PROBLEM → Write out, word for word, each line from the start of the entries through the one holding "You are a computer-use"; omit the pictures.

*** Begin section ***

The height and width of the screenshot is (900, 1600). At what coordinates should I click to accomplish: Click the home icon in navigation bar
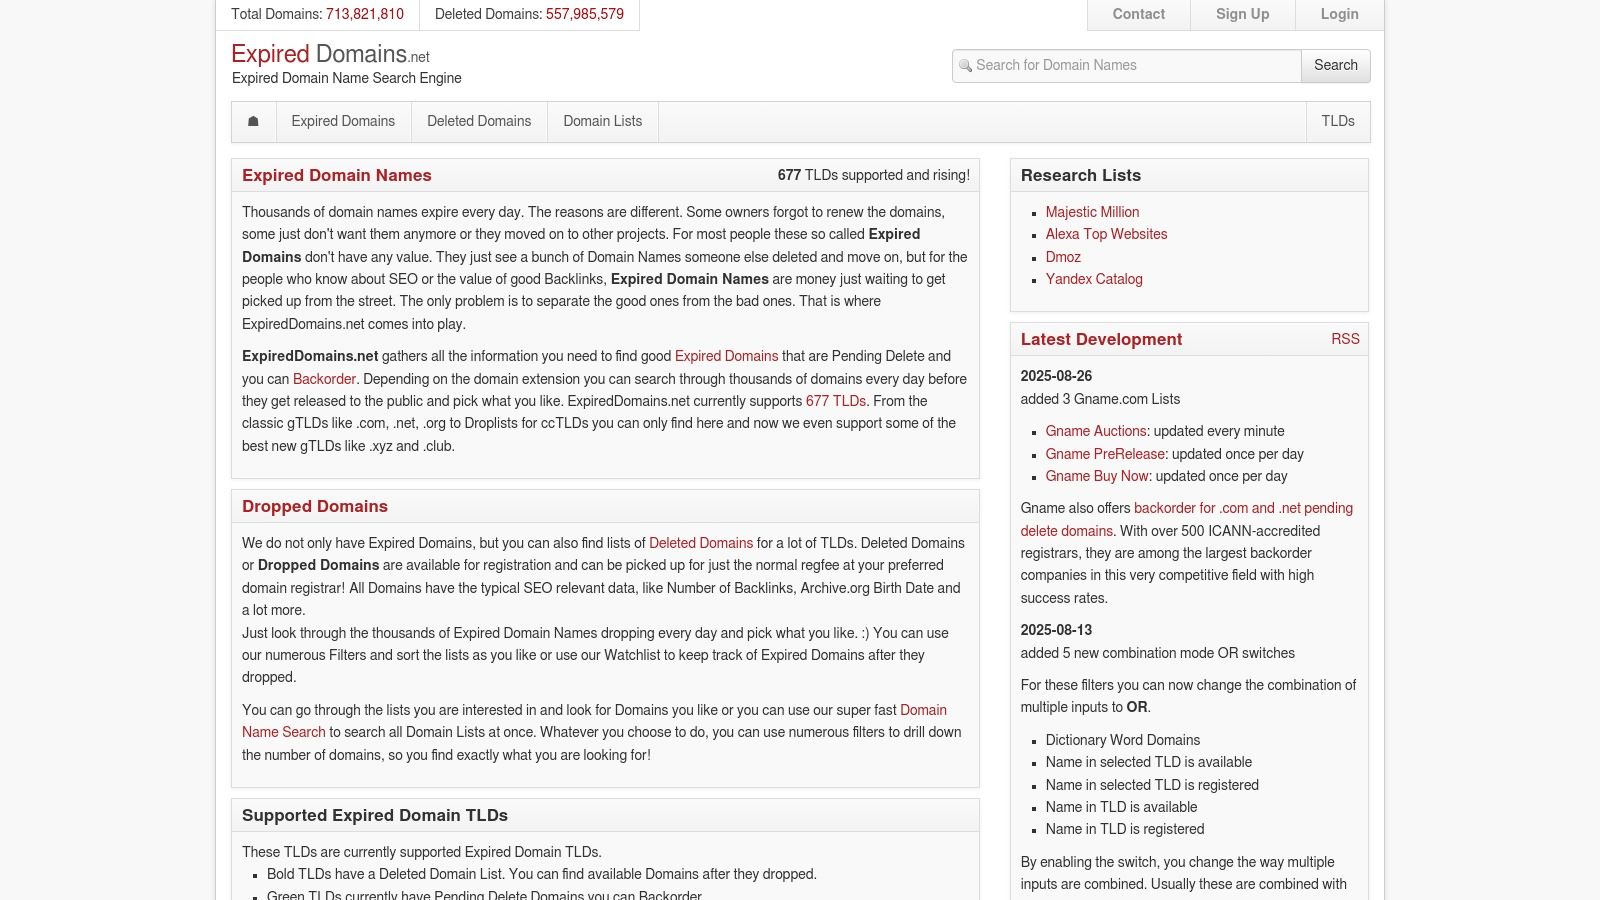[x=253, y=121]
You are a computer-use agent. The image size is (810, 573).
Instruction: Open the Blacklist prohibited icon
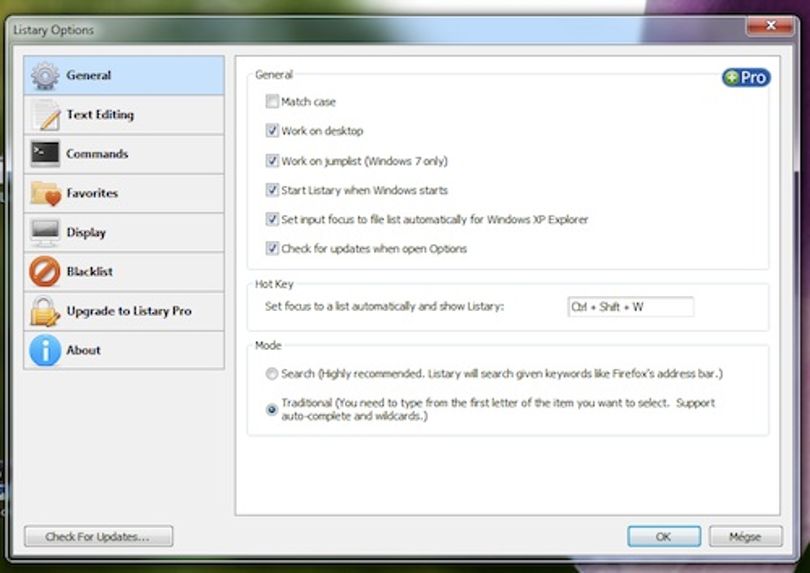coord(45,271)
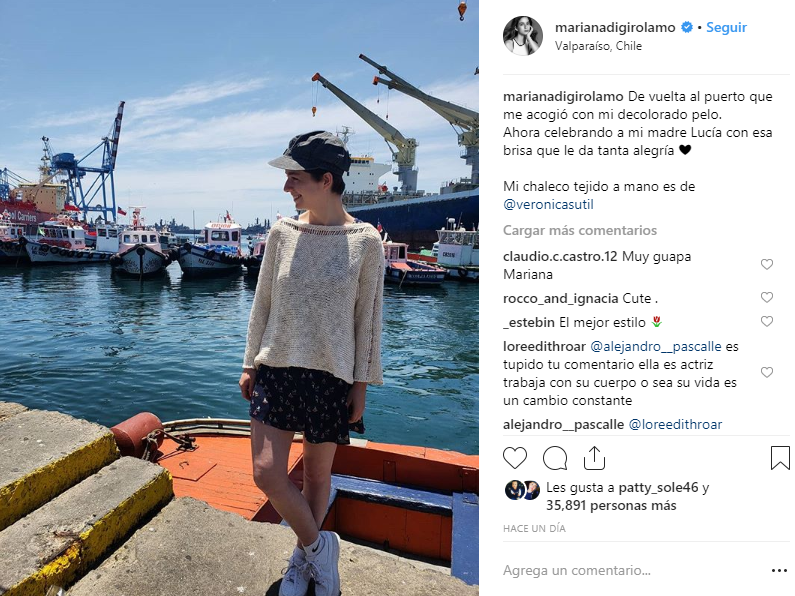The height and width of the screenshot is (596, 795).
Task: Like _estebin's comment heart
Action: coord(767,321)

*** End section ***

RESULT FOR THIS EXERCISE →
The height and width of the screenshot is (900, 1600). At what coordinates should I click to accomplish: Click the home icon in navigation bar
[x=253, y=121]
You are a computer-use agent. The image size is (810, 573).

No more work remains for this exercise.